This thread is a perfect example of why I don’t tend to read comment threads (or, frankly, comment all that often on them). The comments by Ms. Benli, the article summarizing them and the commentary offered by Jill are great. They’re about the forest. The forest is misogyny. The forest is a worldwide patriarchal culture that includes a wide and diverse collection of trees used to oppress women.
Mandating that women can’t leave the house without a headscarf is the native tree in some parts of this forest. It grows nice in the soil there.
Insisting that women cannot participate fully in society while wearing the headscarf of their own volition is the native tree in another part of this overgrown forest.

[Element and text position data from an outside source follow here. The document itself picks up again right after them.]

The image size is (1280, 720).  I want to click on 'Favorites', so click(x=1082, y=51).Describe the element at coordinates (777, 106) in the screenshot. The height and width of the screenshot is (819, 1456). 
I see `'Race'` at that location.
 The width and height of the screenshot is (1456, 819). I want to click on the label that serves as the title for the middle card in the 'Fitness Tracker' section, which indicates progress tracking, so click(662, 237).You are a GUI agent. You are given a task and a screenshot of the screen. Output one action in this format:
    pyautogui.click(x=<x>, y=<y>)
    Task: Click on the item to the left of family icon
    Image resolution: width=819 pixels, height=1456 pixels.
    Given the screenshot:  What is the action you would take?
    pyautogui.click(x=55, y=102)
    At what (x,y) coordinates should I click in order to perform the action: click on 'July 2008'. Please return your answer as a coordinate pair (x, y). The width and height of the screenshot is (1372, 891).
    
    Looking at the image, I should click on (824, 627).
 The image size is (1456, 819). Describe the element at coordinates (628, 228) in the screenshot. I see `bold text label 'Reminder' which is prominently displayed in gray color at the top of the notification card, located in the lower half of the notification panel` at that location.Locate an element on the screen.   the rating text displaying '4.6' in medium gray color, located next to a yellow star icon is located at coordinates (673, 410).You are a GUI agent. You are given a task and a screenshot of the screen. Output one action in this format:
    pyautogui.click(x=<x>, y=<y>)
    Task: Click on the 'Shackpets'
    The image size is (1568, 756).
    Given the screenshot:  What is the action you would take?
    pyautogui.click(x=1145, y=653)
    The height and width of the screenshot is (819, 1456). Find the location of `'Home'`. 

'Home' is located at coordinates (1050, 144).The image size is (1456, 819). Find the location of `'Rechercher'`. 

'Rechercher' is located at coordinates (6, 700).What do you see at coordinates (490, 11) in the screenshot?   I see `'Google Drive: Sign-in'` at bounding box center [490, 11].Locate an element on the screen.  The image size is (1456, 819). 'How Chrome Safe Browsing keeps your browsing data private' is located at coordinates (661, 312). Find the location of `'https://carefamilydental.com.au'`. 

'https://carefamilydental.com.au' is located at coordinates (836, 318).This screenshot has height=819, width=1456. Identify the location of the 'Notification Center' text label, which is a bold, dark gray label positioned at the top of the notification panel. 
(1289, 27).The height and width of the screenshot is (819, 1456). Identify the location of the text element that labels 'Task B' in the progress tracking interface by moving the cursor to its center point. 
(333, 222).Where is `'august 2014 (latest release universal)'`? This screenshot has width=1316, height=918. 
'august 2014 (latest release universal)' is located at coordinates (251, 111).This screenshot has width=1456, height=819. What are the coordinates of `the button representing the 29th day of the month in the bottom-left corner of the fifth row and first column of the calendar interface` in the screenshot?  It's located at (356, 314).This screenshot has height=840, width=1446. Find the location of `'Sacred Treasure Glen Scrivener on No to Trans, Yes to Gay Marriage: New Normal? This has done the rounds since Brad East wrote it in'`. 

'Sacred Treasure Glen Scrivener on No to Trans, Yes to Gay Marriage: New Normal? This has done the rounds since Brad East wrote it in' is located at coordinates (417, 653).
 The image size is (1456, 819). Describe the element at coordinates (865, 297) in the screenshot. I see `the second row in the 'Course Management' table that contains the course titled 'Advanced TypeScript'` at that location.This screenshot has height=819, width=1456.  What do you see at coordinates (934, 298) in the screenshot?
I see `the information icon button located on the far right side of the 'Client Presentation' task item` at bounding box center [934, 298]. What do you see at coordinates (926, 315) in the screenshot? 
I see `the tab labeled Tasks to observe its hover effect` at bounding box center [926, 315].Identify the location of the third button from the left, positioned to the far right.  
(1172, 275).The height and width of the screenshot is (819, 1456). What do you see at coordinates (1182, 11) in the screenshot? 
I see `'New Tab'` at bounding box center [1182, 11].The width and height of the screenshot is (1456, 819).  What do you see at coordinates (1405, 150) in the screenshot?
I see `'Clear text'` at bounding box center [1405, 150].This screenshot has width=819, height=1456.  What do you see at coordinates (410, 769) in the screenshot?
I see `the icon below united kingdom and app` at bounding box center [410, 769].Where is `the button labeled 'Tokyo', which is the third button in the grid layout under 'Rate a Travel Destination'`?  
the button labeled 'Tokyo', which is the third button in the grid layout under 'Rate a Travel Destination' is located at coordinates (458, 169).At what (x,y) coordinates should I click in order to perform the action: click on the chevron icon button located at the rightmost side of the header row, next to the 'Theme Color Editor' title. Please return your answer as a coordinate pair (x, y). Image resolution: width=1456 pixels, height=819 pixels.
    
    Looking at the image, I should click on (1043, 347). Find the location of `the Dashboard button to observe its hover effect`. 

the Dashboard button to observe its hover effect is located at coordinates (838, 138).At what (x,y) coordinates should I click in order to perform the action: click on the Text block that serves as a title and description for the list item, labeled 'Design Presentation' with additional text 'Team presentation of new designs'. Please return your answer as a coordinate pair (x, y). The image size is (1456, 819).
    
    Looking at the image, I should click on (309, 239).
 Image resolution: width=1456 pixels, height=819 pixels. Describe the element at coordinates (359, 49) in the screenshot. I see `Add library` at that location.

It grows in soil that depends on rigidly enforced secularism, and apparently, in this case is was planted by Ataturk along with some other, much prettier trees.
The point is that these legal decisions are not in polar opposition to one another. They are parallel and serve, ultimately, the same purpose. Women do not have the same options that men do. Women have to choose between religious beliefs and economic, academic or personal advancement. Women’s clothing becomes constantly subject to public scrutiny.
And what are the commenters over there talking about? Whether or not it’s possible for a woman to ever make an informed choice to wear a hijab (or niqab, or any form of veil/covering connected with Islam). Their sense of being “conflicted” over whether they should argue in support of a woman’s right to wear whatever she chooses, a woman’s right to practice her religion according to her own interpretation. The suggestion that this kind of thing is okay, because getting rid of a fundamentalist focus allowed all this other positive forward-movement back in the 20s and 30s–and okay, maybe some of it ended up being kinda controlling and misogynistic, but you can’t really blame anyone for that, can you?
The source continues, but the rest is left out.